PROBLEM: Where a line holds the word "computer", copy it from the records.

EXERCISE INPUTS:
= Beginning of Section =

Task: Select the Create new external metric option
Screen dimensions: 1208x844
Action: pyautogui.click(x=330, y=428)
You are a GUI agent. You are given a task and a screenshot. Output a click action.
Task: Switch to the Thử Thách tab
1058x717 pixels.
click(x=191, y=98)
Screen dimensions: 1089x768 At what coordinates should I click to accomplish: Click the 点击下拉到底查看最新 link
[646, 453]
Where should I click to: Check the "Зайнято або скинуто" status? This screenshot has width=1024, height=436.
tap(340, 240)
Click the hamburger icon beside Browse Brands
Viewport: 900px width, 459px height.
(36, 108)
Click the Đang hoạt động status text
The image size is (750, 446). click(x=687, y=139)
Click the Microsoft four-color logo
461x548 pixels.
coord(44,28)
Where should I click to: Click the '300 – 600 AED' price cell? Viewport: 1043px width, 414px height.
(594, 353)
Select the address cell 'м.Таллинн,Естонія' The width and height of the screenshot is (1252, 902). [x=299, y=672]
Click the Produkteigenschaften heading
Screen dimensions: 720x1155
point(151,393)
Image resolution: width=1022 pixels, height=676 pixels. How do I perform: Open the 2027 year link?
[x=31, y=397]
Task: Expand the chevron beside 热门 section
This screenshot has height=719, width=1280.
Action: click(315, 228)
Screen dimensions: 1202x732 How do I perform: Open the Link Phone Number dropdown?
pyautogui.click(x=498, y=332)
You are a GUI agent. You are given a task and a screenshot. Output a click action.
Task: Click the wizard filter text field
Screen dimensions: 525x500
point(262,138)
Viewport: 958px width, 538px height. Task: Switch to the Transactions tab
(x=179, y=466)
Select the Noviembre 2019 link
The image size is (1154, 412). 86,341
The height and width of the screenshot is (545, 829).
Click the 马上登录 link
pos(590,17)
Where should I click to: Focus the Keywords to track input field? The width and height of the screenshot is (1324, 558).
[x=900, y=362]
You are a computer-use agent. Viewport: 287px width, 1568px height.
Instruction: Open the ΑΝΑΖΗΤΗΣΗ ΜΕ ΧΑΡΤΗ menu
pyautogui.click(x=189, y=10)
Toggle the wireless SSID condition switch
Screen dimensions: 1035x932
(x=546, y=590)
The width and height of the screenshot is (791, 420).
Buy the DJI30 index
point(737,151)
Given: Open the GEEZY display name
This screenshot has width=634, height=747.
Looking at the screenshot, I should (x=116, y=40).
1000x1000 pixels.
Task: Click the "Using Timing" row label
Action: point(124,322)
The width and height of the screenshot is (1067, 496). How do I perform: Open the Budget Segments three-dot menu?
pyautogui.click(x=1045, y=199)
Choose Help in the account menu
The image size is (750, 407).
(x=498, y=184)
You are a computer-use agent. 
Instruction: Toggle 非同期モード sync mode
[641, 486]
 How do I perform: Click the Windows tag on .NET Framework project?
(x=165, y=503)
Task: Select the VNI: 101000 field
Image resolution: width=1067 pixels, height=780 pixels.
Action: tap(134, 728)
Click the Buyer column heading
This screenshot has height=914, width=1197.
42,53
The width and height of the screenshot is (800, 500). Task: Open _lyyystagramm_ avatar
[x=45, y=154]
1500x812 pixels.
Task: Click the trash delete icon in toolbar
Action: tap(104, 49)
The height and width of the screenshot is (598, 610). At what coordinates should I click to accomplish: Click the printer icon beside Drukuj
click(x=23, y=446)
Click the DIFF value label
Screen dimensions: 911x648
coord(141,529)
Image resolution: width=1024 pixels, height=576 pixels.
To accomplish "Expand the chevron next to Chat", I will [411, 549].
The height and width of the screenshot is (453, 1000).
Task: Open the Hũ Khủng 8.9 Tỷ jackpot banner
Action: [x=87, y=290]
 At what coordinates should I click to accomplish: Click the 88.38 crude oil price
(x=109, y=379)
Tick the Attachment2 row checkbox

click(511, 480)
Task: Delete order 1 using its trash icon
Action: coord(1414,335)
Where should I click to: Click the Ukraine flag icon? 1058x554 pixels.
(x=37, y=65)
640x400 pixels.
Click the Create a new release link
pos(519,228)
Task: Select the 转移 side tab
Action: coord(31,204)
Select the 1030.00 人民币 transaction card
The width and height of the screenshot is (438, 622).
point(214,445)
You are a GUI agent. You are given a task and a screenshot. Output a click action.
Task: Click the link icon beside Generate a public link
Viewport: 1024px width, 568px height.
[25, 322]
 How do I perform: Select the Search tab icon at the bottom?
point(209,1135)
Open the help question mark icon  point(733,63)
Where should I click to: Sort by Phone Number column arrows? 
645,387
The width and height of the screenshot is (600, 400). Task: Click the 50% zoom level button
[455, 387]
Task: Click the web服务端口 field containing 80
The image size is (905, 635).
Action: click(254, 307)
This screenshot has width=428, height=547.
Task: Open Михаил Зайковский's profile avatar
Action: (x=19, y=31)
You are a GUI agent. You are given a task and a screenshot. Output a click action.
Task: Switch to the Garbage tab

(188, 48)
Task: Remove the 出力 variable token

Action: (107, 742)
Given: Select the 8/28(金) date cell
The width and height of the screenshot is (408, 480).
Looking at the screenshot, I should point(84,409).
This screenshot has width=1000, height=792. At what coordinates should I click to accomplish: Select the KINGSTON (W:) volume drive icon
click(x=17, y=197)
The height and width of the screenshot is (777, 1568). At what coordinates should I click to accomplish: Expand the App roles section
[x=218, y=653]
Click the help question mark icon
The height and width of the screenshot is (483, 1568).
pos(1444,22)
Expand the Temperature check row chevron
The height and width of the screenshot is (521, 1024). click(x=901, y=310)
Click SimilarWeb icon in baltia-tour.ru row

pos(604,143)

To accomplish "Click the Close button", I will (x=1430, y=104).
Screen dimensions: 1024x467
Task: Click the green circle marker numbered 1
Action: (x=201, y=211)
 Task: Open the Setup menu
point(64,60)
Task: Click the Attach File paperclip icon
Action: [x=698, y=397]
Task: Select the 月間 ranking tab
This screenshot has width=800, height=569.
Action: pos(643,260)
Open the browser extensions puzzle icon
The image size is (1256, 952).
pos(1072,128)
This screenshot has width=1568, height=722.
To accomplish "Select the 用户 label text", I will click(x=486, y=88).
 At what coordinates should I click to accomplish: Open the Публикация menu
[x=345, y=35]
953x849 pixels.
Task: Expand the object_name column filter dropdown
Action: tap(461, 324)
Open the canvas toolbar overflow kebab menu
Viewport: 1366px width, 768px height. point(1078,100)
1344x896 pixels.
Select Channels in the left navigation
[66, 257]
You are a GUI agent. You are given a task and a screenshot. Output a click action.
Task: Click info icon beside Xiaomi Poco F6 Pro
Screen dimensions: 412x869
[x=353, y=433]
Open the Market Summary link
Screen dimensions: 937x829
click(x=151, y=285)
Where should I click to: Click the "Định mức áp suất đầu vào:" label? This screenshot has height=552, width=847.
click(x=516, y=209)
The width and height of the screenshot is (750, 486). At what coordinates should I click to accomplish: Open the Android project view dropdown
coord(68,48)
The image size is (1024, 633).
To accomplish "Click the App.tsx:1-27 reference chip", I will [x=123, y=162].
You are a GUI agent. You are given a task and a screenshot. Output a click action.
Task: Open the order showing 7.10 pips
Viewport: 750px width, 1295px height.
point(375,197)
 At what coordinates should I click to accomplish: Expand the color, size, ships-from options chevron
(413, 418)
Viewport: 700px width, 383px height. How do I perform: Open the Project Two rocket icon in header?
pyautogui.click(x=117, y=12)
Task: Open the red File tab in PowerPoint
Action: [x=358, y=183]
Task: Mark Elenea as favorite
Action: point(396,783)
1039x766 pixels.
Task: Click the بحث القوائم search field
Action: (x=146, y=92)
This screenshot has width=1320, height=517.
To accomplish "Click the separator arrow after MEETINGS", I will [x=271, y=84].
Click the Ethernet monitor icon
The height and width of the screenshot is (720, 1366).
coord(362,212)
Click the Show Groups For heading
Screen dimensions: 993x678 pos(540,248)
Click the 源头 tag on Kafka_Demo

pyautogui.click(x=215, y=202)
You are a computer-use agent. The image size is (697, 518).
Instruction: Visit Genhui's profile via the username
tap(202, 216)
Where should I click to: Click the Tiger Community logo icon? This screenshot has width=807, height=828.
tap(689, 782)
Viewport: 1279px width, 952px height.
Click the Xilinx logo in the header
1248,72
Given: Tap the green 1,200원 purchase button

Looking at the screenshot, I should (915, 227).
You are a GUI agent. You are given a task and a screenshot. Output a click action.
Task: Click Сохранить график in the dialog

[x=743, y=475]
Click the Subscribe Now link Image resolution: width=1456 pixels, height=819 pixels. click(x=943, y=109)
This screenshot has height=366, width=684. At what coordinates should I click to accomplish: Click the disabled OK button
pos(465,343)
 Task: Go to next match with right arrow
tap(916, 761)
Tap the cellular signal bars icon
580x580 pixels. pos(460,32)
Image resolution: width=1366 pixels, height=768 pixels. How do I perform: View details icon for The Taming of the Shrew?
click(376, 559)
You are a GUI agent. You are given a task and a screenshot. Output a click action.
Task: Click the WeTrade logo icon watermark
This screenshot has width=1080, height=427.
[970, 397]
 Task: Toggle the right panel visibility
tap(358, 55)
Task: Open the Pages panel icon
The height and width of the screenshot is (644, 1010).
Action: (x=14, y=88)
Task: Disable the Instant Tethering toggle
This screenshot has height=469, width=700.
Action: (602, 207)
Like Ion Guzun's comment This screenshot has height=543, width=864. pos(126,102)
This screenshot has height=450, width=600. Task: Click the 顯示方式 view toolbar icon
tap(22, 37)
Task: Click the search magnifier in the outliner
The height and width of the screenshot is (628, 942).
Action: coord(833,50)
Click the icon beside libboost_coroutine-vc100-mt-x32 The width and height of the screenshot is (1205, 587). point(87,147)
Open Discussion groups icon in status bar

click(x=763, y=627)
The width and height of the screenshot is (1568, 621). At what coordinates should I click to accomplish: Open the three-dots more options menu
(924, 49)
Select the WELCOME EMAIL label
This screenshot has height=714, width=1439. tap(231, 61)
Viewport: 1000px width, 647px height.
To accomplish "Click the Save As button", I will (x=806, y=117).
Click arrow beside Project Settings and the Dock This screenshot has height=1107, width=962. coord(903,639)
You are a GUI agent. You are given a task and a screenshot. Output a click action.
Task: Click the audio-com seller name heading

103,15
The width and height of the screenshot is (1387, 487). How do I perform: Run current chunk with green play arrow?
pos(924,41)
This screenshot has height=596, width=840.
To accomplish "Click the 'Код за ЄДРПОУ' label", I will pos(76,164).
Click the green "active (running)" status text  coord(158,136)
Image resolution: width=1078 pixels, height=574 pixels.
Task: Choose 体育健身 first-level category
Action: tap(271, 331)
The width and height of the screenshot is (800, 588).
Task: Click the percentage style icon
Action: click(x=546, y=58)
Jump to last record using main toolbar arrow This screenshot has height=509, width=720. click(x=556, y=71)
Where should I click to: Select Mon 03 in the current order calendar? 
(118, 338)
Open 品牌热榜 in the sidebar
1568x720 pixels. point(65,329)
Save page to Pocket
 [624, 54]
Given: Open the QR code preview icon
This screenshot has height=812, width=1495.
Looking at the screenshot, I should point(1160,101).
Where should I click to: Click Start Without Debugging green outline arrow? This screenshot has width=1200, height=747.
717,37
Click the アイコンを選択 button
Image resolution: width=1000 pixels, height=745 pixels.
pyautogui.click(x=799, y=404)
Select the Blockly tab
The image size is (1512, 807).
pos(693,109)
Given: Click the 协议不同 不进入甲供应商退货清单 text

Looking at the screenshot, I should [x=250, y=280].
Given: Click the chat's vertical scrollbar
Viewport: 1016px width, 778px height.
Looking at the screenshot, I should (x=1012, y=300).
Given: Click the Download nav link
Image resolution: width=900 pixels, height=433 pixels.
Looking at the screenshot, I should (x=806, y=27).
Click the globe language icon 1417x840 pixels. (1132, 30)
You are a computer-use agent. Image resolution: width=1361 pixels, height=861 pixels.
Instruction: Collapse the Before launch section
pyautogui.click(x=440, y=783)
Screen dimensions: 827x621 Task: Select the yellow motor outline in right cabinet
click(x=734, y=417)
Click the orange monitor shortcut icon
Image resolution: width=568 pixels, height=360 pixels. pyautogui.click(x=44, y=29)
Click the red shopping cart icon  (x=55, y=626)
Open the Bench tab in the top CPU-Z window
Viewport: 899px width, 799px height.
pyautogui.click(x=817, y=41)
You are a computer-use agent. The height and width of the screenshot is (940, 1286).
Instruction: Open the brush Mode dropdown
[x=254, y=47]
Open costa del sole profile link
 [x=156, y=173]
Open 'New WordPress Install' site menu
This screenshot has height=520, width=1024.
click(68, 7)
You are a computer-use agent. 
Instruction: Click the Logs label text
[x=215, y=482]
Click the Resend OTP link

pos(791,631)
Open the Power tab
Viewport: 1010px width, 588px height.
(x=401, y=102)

= End of Section =

TASK OUTPUT:
You are a computer-use agent. Viewport: 287px width, 1568px height.
You are a computer-use agent. 
You are a computer-use agent. The image size is (697, 518).
You are a computer-use agent. Image resolution: width=1361 pixels, height=861 pixels.
You are a computer-use agent. The height and width of the screenshot is (940, 1286).
You are a computer-use agent. 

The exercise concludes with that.